Google Home security breach sends your location to hackers
Google says it's fixing the problem in July
Google Home and Chromecast can send their specific location to people running a program that dupes the devices to revealing where they are by the network they're connected as they work.
Discovered earlier this year, the problem came to Google's attention by a Tripwire researcher Craig Young — but the tech giant dismissed the issue. That is, until KrebsonSecurity, came knocking back on Google's door, getting the company to agree to build a patch by mid-July.
The attack requires someone to click on a phishing link — which runs a script that locates the location of the devices in about a minute. Details are specific enough down to a street address.
Google Home isn't immune to kinks in its system. When first released, the Google Home Mini was caught recording everything it heard, and sending the data back to Google. Both Amazon Alexa and Google Home required patches in 2017 from the Bluetooth-based BlueBourne hack. And most recently, Amazon admitted an Echo smart speaker recorded a couple at home, saved the audio, and sent the files to someone on their contact list — all on its own.

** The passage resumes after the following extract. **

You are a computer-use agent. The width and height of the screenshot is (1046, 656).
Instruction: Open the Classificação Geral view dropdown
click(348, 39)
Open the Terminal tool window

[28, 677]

Clicking on a rogue link through a smartphone or computer can give hackers access to the location where a Google Home or Chromecast sits, if it's connected to the same network.iStock
It's no wonder two-thirds of adults in six countries have expressed concerns about their smart devices being hacked.

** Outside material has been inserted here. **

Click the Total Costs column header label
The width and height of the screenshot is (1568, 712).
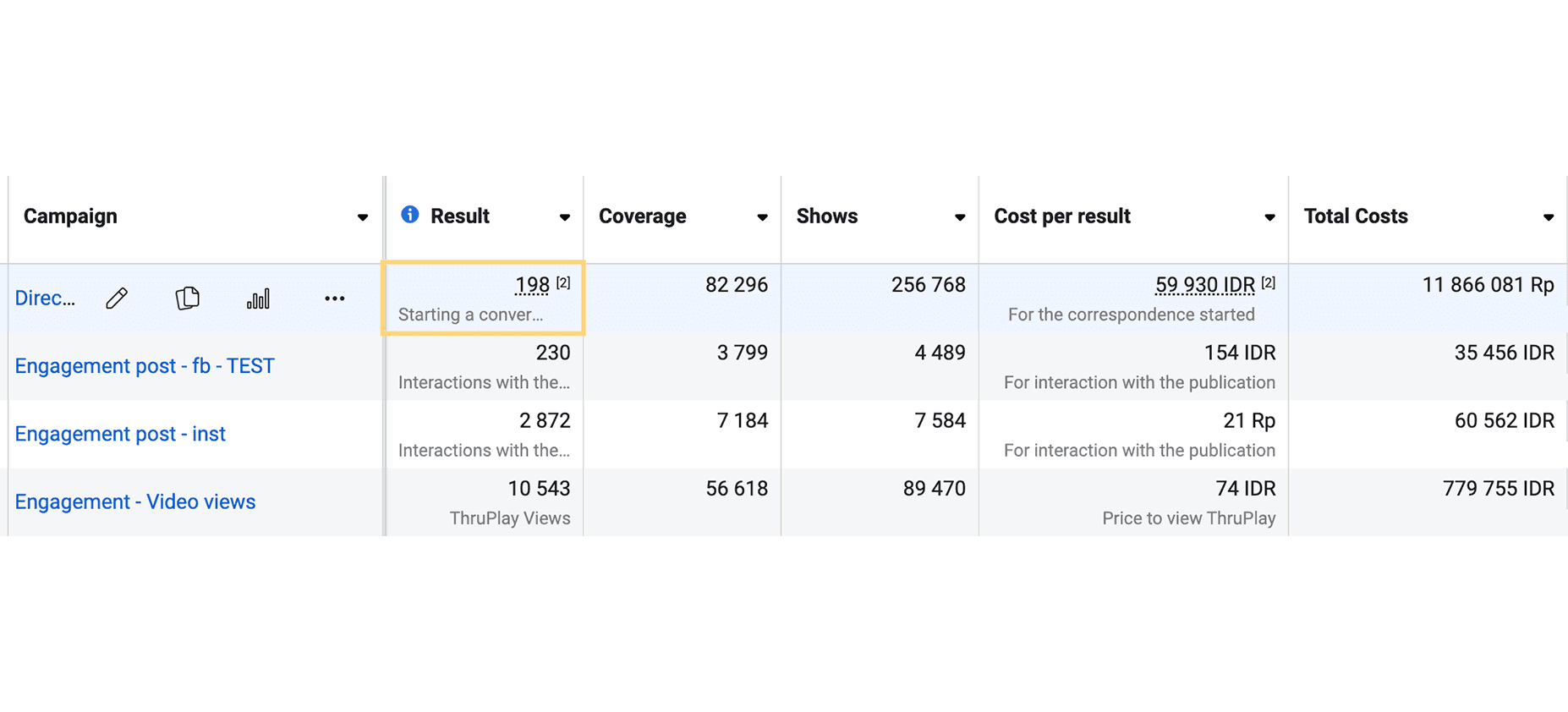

Sending the exact address of a device's location gives more personal information to hackers who, as Young said, could use the details to make other kinds of threat attacks, seem more real.

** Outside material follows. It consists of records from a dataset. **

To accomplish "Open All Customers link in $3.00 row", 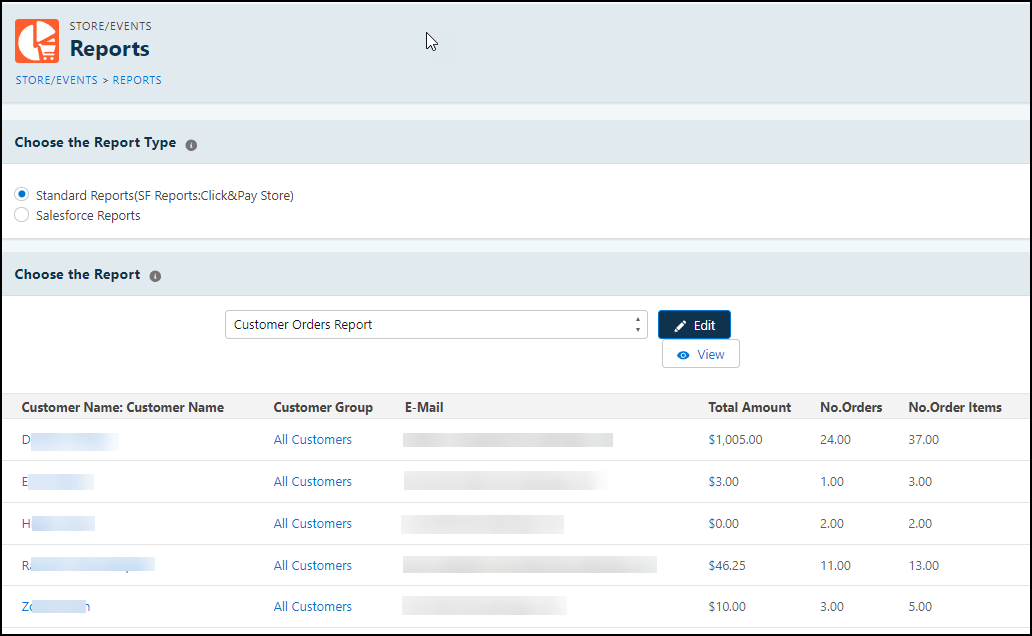I will tap(313, 482).
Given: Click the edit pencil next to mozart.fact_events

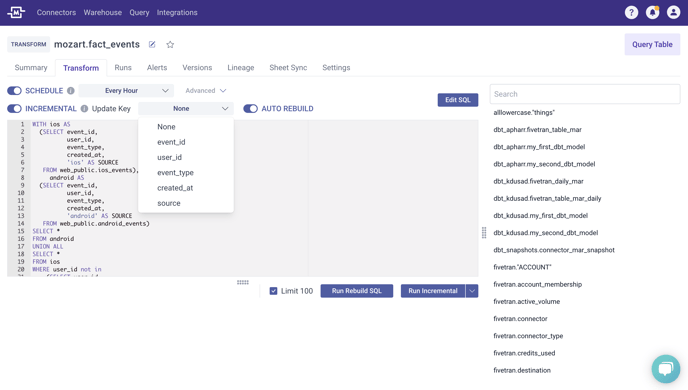Looking at the screenshot, I should coord(152,44).
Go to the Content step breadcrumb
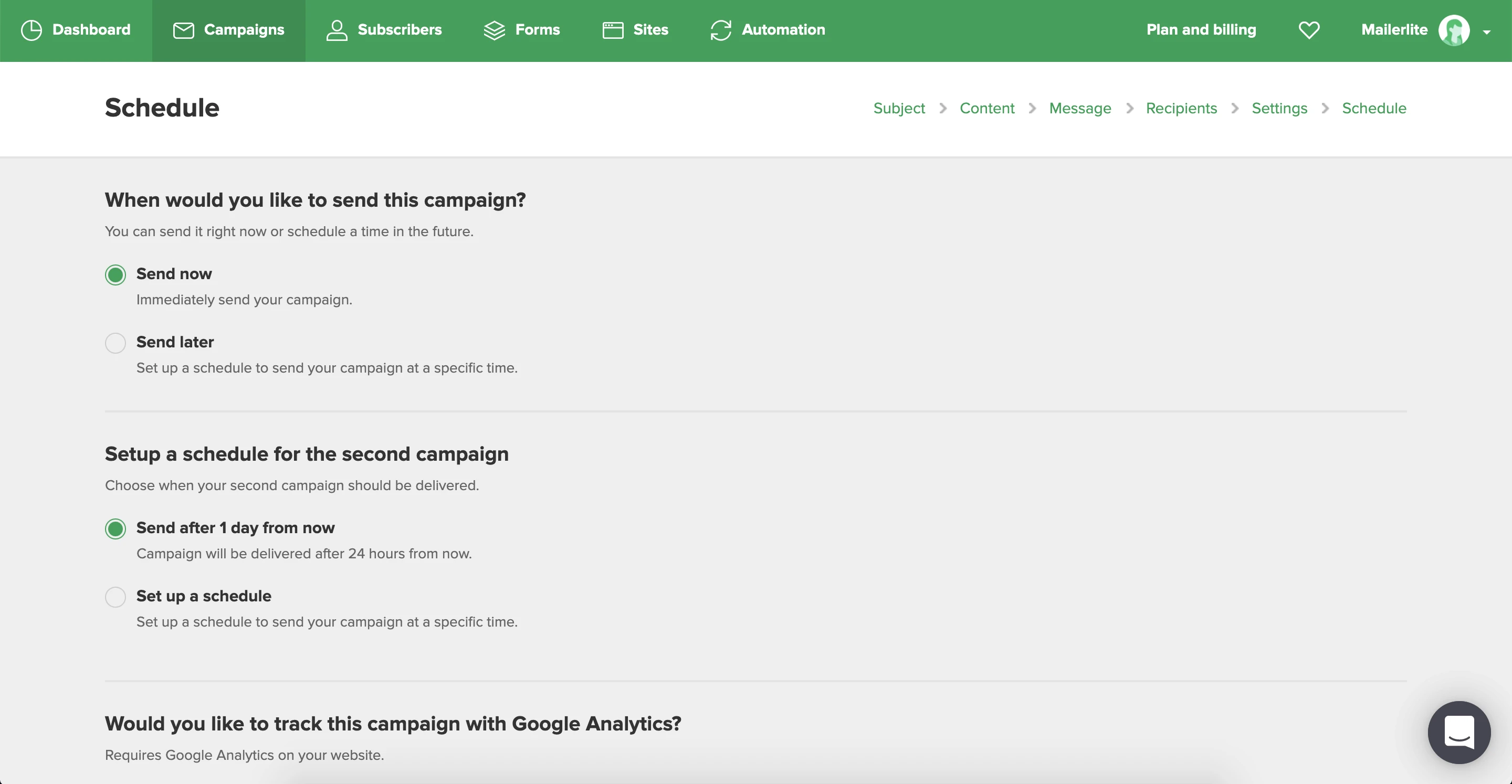Screen dimensions: 1512x784 coord(986,108)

The best way to protect devices from being hacked is of course to unplug them. That's not ideal, as that renders any connected gadget into a fancy expensive brick — probably not why someone bought them in the first place.
Young suggests adding a second router for connected devices, separate from a router kept from heavily used smartphones and computers. That doesn't completely keep everything safe from intrepid hackers— but it does add another step which for some script kiddies may be enough of headache to take.